Простодушный Евфросин надеялся поразить Киприана нижегородскими древностями и тем обосновать право на самостоятельное существование. И невдомек ему было, что искушенный в кознях Киприан не только видел его насквозь, но уже и тайные коварные меры принял — послал в Москву гонца за находившимися там патриаршими послами — архиепископом вифлеемским Михаилом и царским боярином Алексеем Аароном. Послы эти должны были привезти грамоту для Евфросина, текст которой патриарх составил, веря на слово Киприану. А тот, слишком хорошо зная по византийскому опыту, что лучшая ложь изготавливается из полуправды, сказал только, что при митрополите Алексии Нижний Новгород и Городец не входили в состав Суздальской епархии, но умолчал о том, что Алексий отбирал их лишь временно, лишь у епископа суздальского Алексея, а преемнику его Дионисию сразу же возвратил. Скрыть заведомую ложь Киприану помогло и общее двенадцатилетнее замешательство в русских церковных делах, так что многое можно было свалить на покойных Михаила-Митяя, Пимина, Дионисия и так все представить, будто искони были нижегородцы под рукой московского митрополита.
Все складывалось для Киприана как нельзя лучше: вожделенная грамота оказалась не только составленной, но и привезенной сначала в Москву, а теперь вот и в Нижний Новгород в самый ответственный момент.
Делая вид, будто он незнаком с ее текстом, Киприан пожелал поприсутствовать при вручении грамоты послами суздальскому архиепископу. Не подозревая еще всей опасности, но уже предчувствуя недоброе, Евфросин вздрагивающими пальцами развернул пергамент, вчитался в греческий текст. Иногда он повторял какие-то слова и фразы по-русски, порой прекращал чтение сокрушавшего его пергамента и озадаченно вскидывал глаза на митрополита, который занят тем лишь был, чтобы не выдать своего торжества.
В грамоте патриарх Антоний писал, что удовлетворяет иск митрополита Киприана и великого князя Василия Дмитриевича.
Евфросину все стало ясно. Отбросив всякие церемонии, он бесстрашно посмотрел в лукавые глаза Киприана, метнул гневные взгляды на двух других византийцев, без сомнения уже подкупленных в Москве.
— Я сам отправлюсь в Царьград!
— Есть у меня предощущение такое, что напрасны будут усилия твои.
Голос у Киприана был ровен, негромок, какой и подобает иметь человеку столь высокого сана. А про себя подумал: «Нет, только силой можно одолеть суздальско-нижегородское духовенство, надо за подмогой к Василию Дмитриевичу идти». И Киприан порадовался тому, что впервые за более чем десятилетнее пребывание на Руси он может смело рассчитывать на взаимопонимание и безоговорочную поддержку великого князя московского.
3Если Киприан для достижения своей цели действовал с присущей ему византийской ловкостью, с изощренным в бесконечных смутах коварством, то Тебриз шел по следу своей жертвы осторожно и неотступно, как старый лис, скрадывающий зайчонка-листопадника, которого мать бросает на произвол судьбы на третий день после рождения.

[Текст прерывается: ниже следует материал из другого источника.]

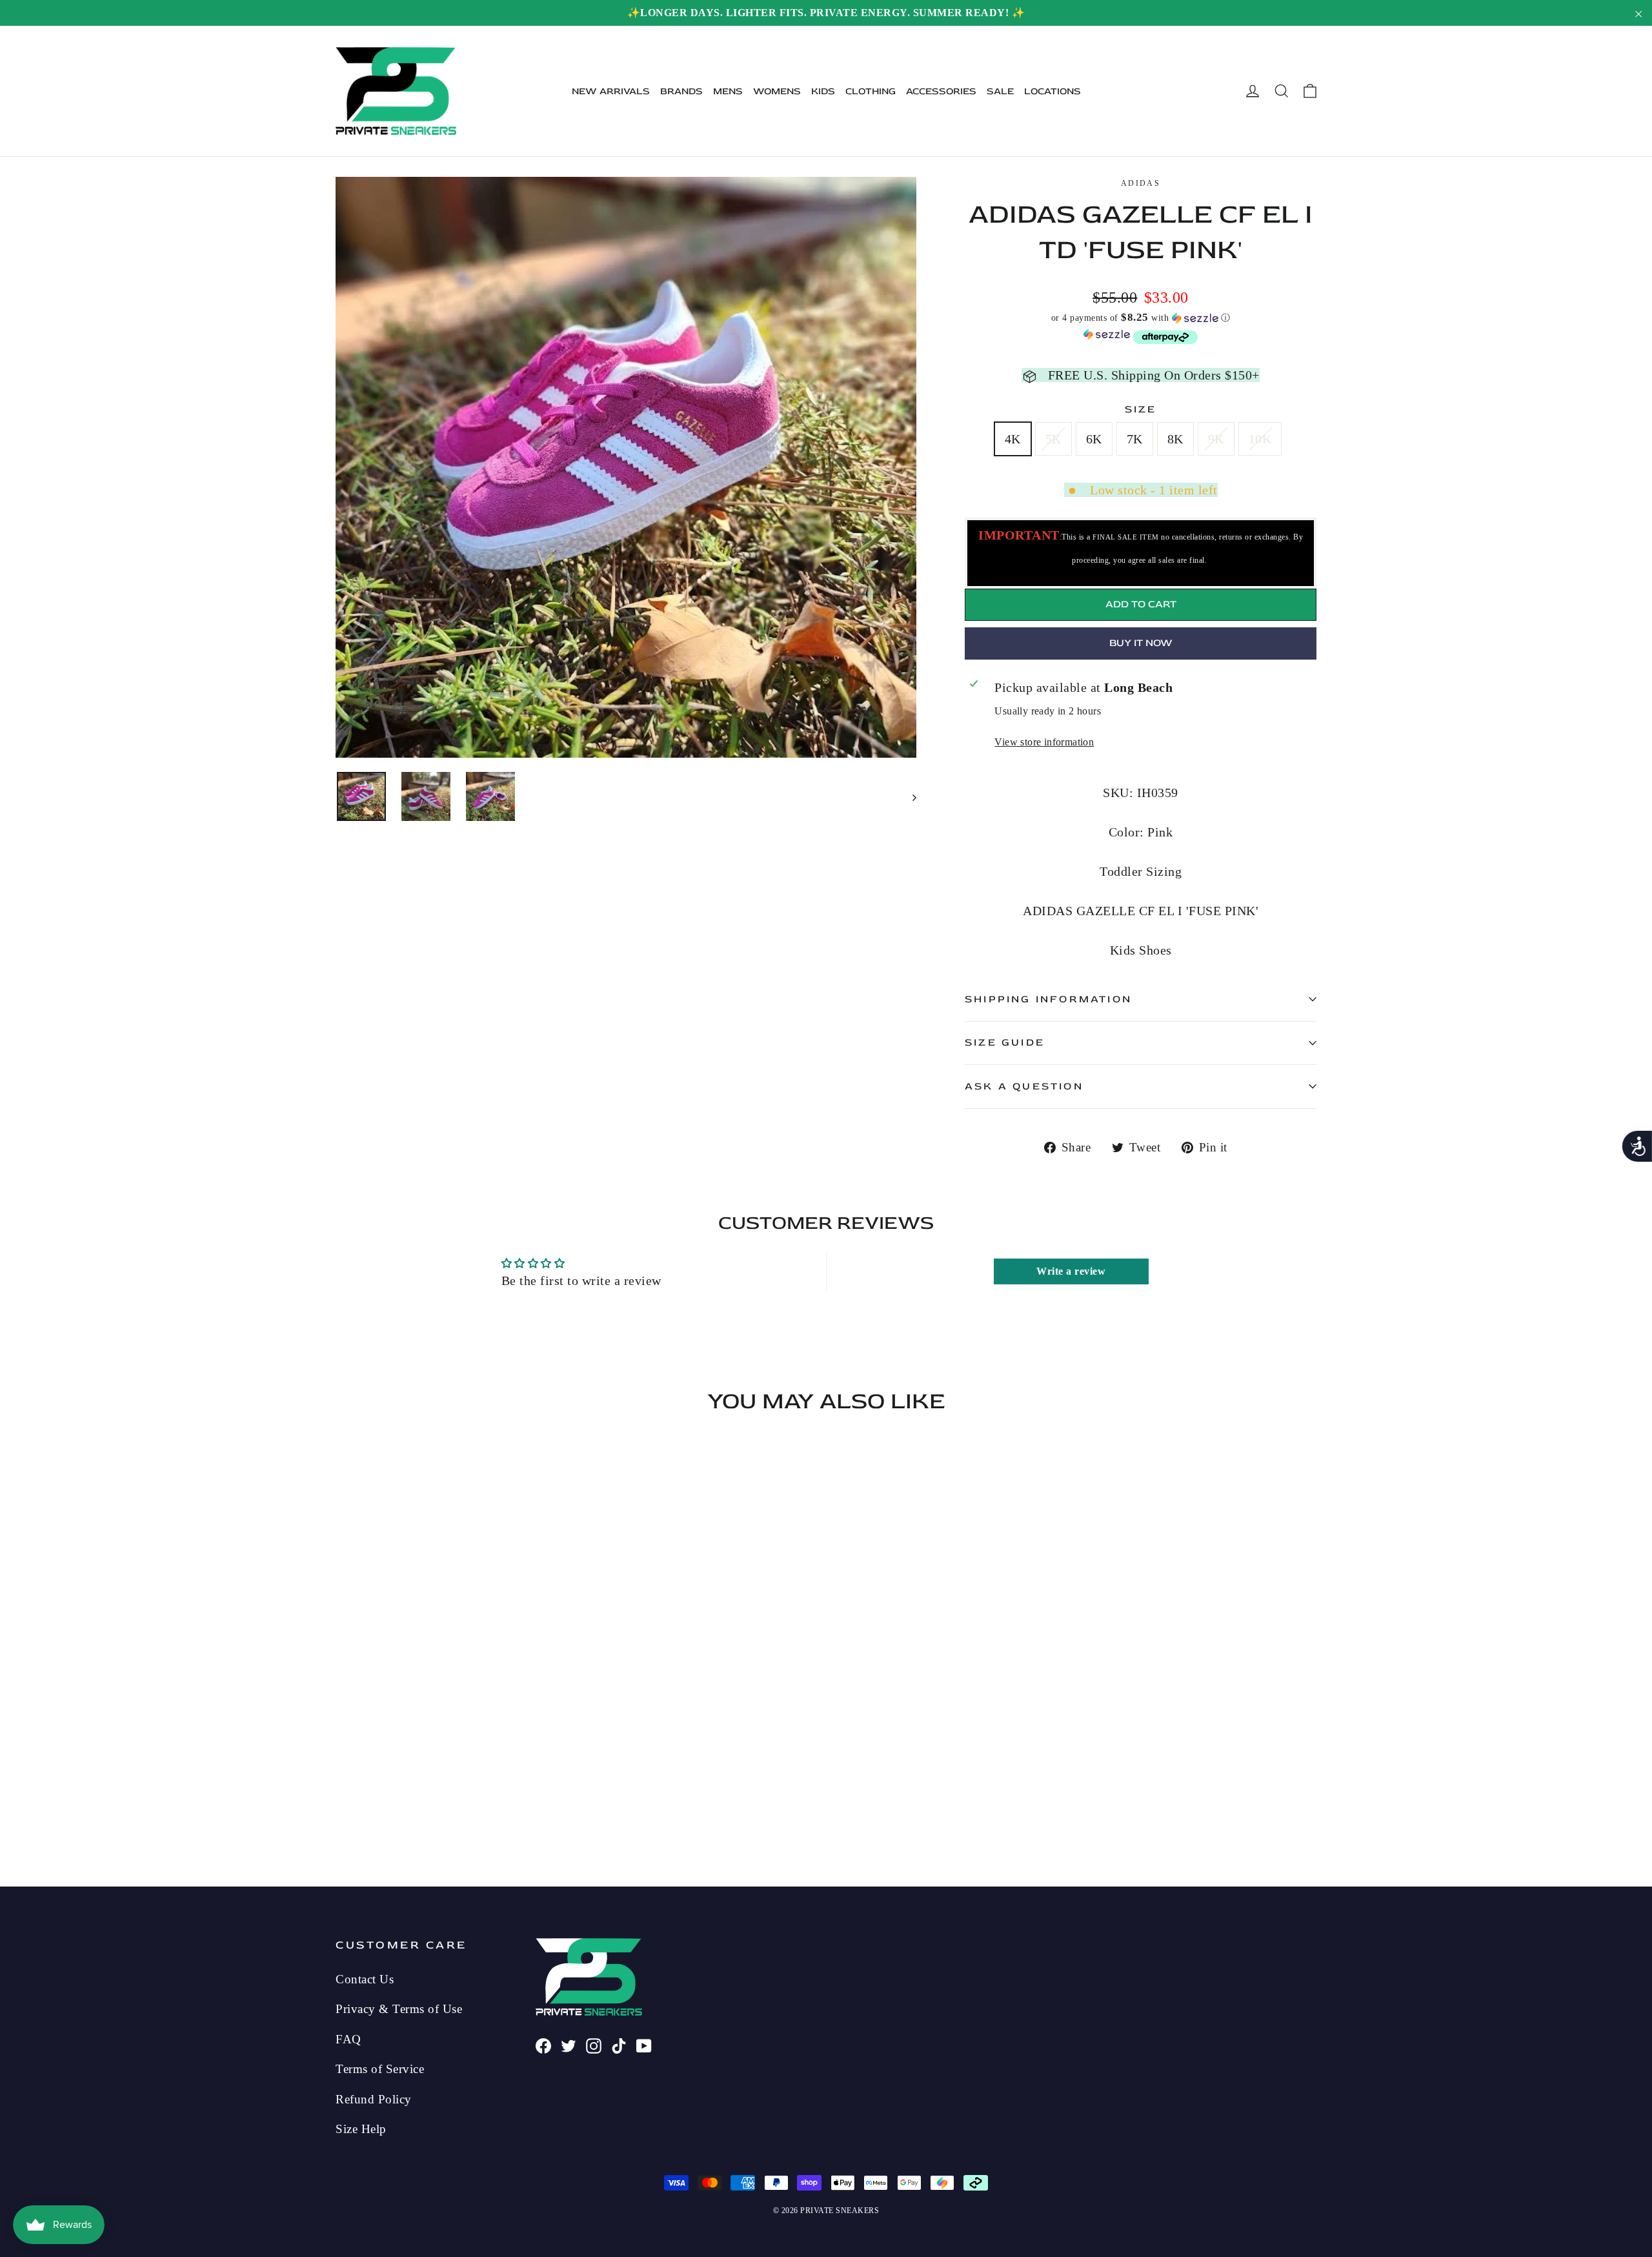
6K (1094, 439)
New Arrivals (611, 91)
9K (1216, 439)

Маматхозя-Мисаил казался Тебризу именно таким беспомощным зайчонком, не чующим, откуда и какая ему грозит опасность.
Помычку начал Тебриз еще в Москве, и было начало гона самым обнадеживающим: Маматхозя пристал к группе монахов, но вид имел светский, а Тебриз сразу же обрядился в черную одежду и прикинулся глухонемым старцем. Обличье изменил до полной неузнаваемости: прилепил длинную седую бороду, согнулся в три погибели, шаркал ногами так, что и в голову никому бы не могло прийти, что истинная-то его походка легка, беззаботна и быстра. А монахи принявшие Маматхозю в свою компанию, не помыкали крещеным татарином, охотно и терпеливо приобщали его к способности обретать благодать — ту силу, что даруется Богом человеку для спасения. Люди в черных рясах повсеместно на Руси уважаемы и чтимы, потому в каждом селении на пути в Нижний Новгород находили они в монастырях либо крестьянских дворах и приют, и кров, и пропитание.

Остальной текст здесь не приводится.